In 2015, President Obama initiated The President's Task Force on 21st Century Policing in response to the Ferguson shootings in 2014. Included were the Police Data Initiative and the Data-Driven Justice Initiative.

=====Police Data Initiative=====

The Police Data Initiative aimed to build trust between the police and their communities by releasing data sets on “stops and searches, uses of force, officer-involved shootings, or other police actions.”

Open data was also thought to increase accountability within the police. The initiative had gathered 126 jurisdictions across the country.

The information would enable investigation into patterns of injustice as well as the ability to see if systems in place were wanted or working. Police departments struggled to release their data, primarily because it was not “collected well”, as Patil had mentioned in an interview. Disorganized datasets had prevented accurate assessments. Patil proposed that this was due to the absence of a dedicated technician whose purpose is to organize the data. Efforts were taken to improve coding abilities of police superintendents and homogenizing organization across the 18,000 jurisdictions on board.

More than 170 datasets were released at the start of the initiative in 2015.

=====Data-Driven Justice Initiative=====
With open police data, Patil saw that data helped track law enforcement actions’ disproportionate interactions with minorities, the poor and those with mental health concerns. In a memorandum to the American people, Patil said, “if all the data from law enforcement were effectively captured, analyzed, and shared, imagine how the effective and analysis of data could advance proven reforms, increase efficiency, and prevent injustice.”. Efforts to decrease the injustice is considered the Data-Driven Justice Initiative (DDJ).
DDJ aimed to help governments from the county to the state level to filter low-level offenders and those with mental illness from higher level offenders and the criminal system at large. Changing the approach to pre-trial incarceration would allow low-risk offenders to shorten jail time especially if they cannot afford bail.
At its start in 2015, more than 91 million people are covered by the DDJ.

====Medicine====
=====Precision Medicine Initiative=====

Patil had a special interest in using data to improve the medical field by way of the Precision Medicine Initiative (PMI). PMI aimed to build the largest database of genomic information to increase understanding of cancer treatments, chronic disease, and rare diseases
The initiative was started as there is not a current dataset in which analyses and correlations can be made across gender and ethnic diversities. This would help with curing diseases but also understand the health of the general population. Patil had often stated that it would be helpful because one may very well be able to see what diseases are not actually rare, but very common. A key issue in PMI that Patil worked on was of trust.
Considering vulnerability and the issue of ethics that arises in pursuing an initiative PMI, Patil sought to develop workshops and “listening sessions” to hear specific concerns regarding the initiative.
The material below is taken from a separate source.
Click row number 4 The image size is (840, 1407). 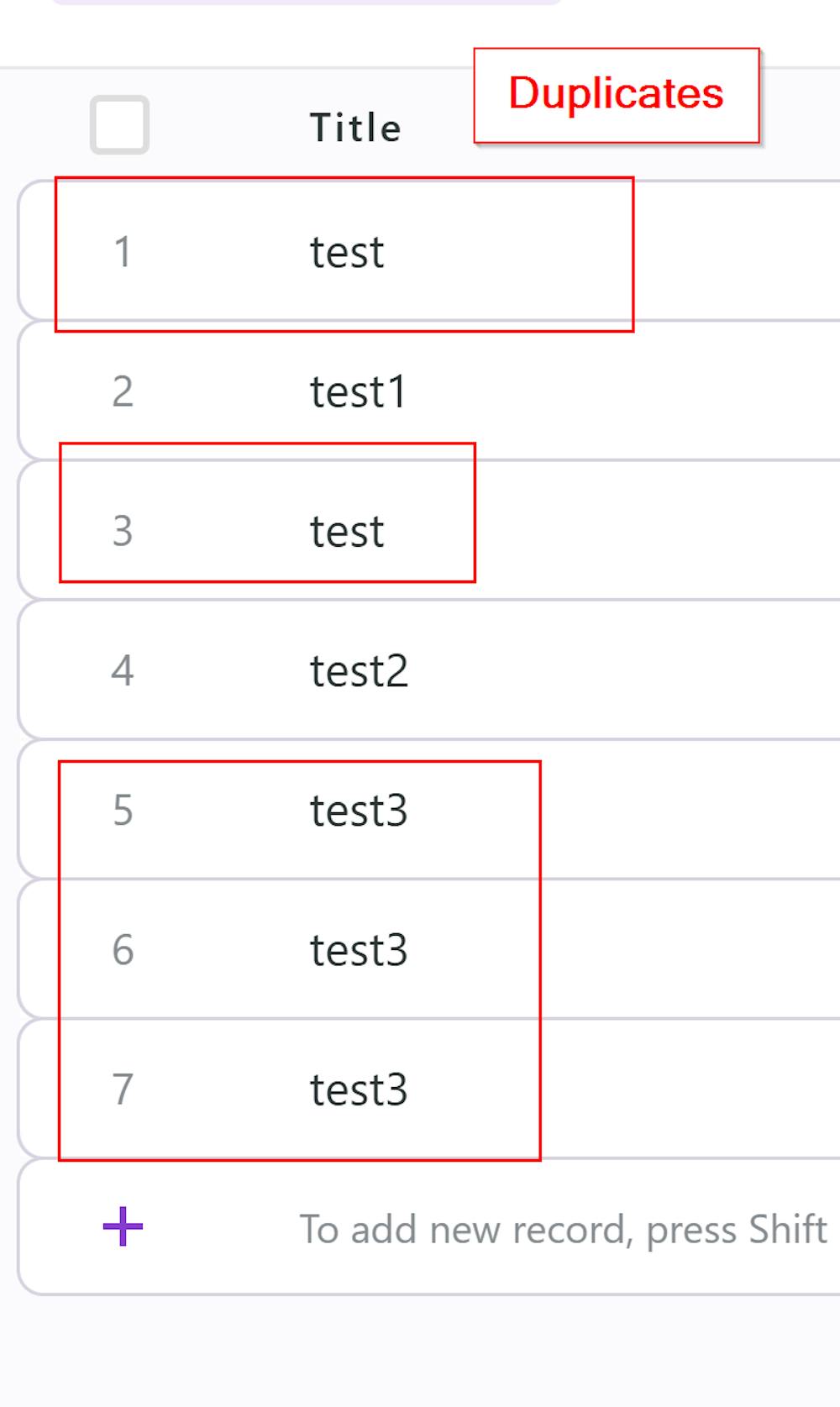point(123,669)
Based on the feedback, Patil devised the “privacy and trust principles.”
The first principle in its section entitled “Data Sharing, Access, and Use”, is that “data access, use, and sharing should be permitted for authorized purposes only."
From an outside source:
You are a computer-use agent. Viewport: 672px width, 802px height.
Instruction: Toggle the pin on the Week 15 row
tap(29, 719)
Concerned with maintaining these principles grew for the future as Patil addressed concerns about the effect of American Healthcare Act (AHCA) on contributions to PMI. He feared that, with the AHCA, people will be scared to donate their genomic information because it will expose pre-existing conditions. While there are protections in place to secure data privacy such as the Genetic Information Nondiscrimination Act (GINA) instilled in 2008, Patil expressed a worry that the Act would not be heeded.

===2017–present===
Patil was a member of the National Infrastructure Advisory Council before resigning in August 2017.

In October 2017, it was reported that Patil had joined the executive team of Devoted Health. He is currently the Head of Technology.

On November 14, 2017, Patil announced that he was joining the American venture capital firm Venrock as an adviser.

In February 2023, Patil became a general partner at GreatPoint Ventures.